Researchers at Johns Hopkins Bloomberg School of Public Health, Harvard, the Broad Institute, the National Cancer Institute, and 23andMe have developed a method that significantly improves the performance of polygenic risk models for people of non-European ancestry.
This new method holds promises that future clinical use of new polygenic models will be less likely to exacerbate health inequities.
Improving Polygenic Risk Scores
Over the last several years, these kinds of risk models, also known as polygenic risk scores, or PRS, have begun to offer up meaningful risk information on many diseases like breast cancer, type 2 diabetes, or heart disease. But the performance of these models — which rely on very large genome wide association studies and are based on hundreds or thousands or even many thousands of variants to calculate risk — perform poorly for non-Europeans. That’s in part because of the lack of genetic research that includes data from non-Europeans.
Outlined in a paper published in the journal Nature Genetics, this new method addresses that problem, improving both the performance and training and building speed of these risk models.
The New Model
Dubbed CT-SLEB, this new approach substantially improved the performance of polygenic risk models in diverse populations, especially among people with African ancestry. And these CT-SLEB models can be modeled much faster than other polygenic risk modeling methods.

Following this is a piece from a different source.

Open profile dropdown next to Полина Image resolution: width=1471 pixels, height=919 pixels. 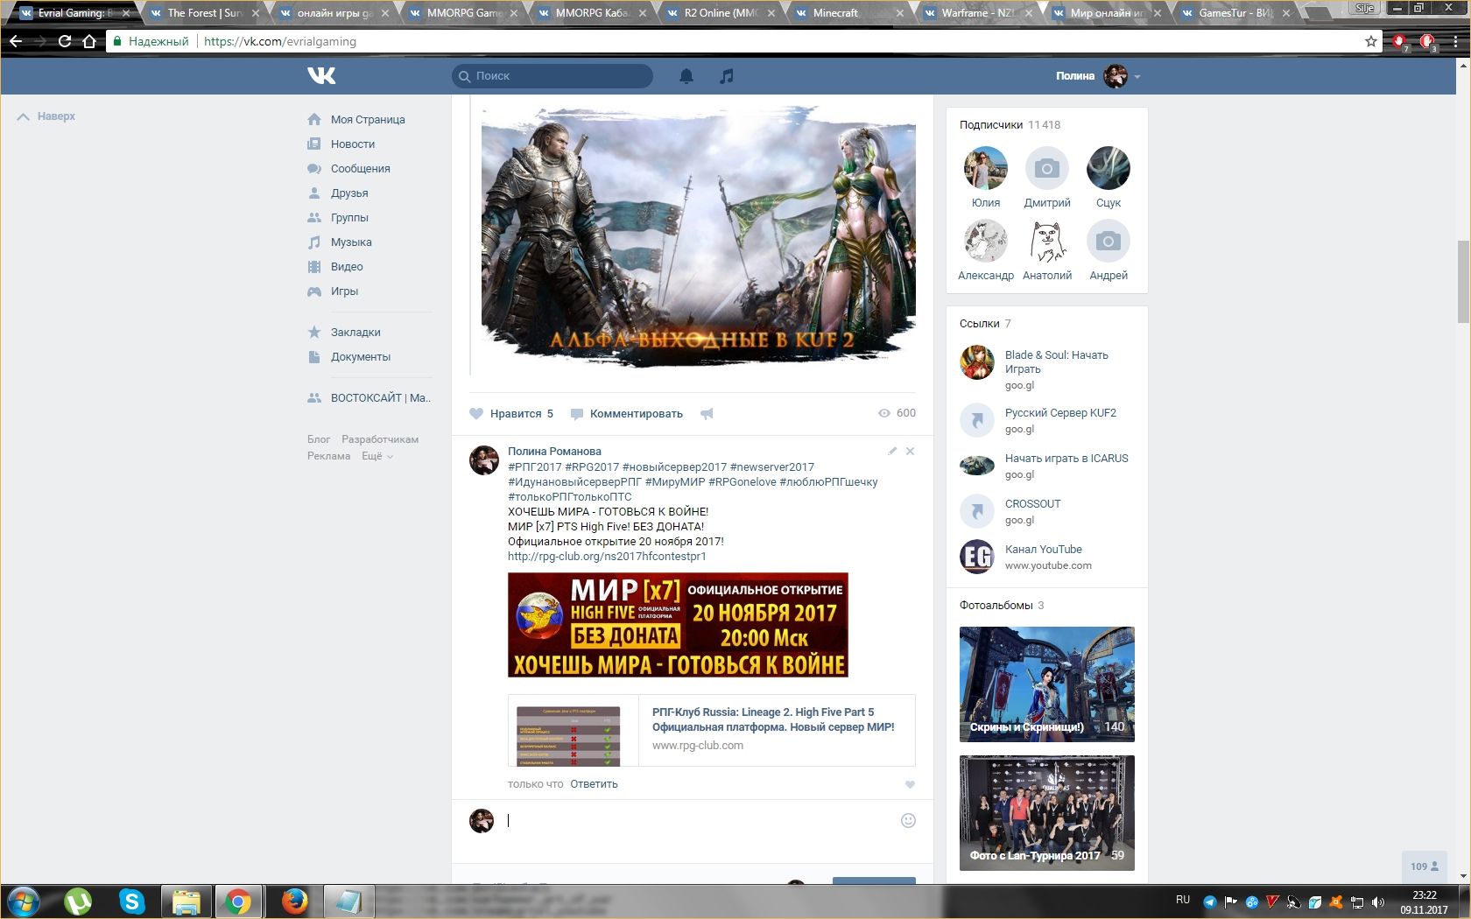pyautogui.click(x=1137, y=77)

“At 23andMe, we are committed to providing health value to everyone. With this collaborative study, we helped improve a method to make polygenic risk models perform better for underrepresented populations so that everyone can have a better understanding of their future health,” said Jianan Zhan, a senior scientist with 23andMe’s Product R&D. “There’s great potential for using these models in clinical care too, but to make that a reality we need to make sure they work for people of all ancestries.”
How it works
The scientists used three distinct steps in their approach. First, they used something they called “clumping and thresholding.” This allowed them to select risk variants relevant to different populations — European, African, East Asian, South Asian and Latino. Then, they used a statistical method called “Empirical-Bayes.” This statistical method uses the risk averages from the whole dataset to adjust the risk averages of each specific population. Finally, the team applied a third layer that involved a machine learning approach. Calling it “super learning,” this machine learning approach adjusts and improves the predictive accuracy of the polygenic risk model.
They then compared their model to nine other modeling methods across five different ancestry groups. They did this to test the predictive value for seven complex traits using data from more than 3.7 million 23andMe customers who consented to participate in research. These research participants were also of different ancestries. The 3.7 million includes more than 413,000 Latinos, 117,000 African Americans, 96,000 people of East Asian descent, and another 26,000 people of South Asian descent.

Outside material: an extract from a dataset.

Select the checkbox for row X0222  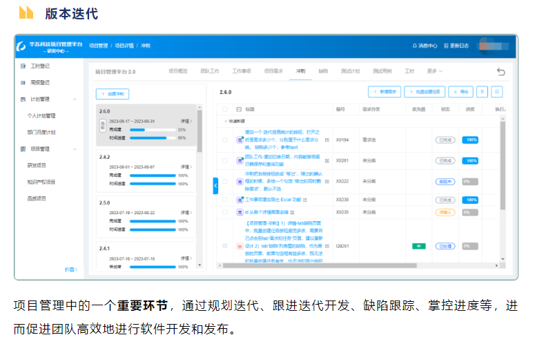click(x=224, y=181)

It proved to be much faster, highly scalable and one of the most powerful methods for generating risk predictions in non-European populations, particularly among African Americans.
While this new approach offers promise, the study authors noted some of the limitations. This new method substantially improved the performance of polygenic risk models in many settings, but there is still room to improve results for non-Europeans.
In addition, the authors noted that the best approach for risk prediction might involve using multiple methods and combining the results. Even with best methods, the disparity in polygenic risk model performance may remain. That is unless there are larger sample sizes from understudied populations.
23andMe offers more than 30 reports based on polygenic risk models. The model is trained with a different method but includes some of the approaches outlined in this paper that were adjusted to account for the uniqueness of our database. You can learn more about our methods for creating these polygenic scores.
With its large size and scale, 23andMe offers a unique opportunity to develop and improve upon these types of models with unmatched power.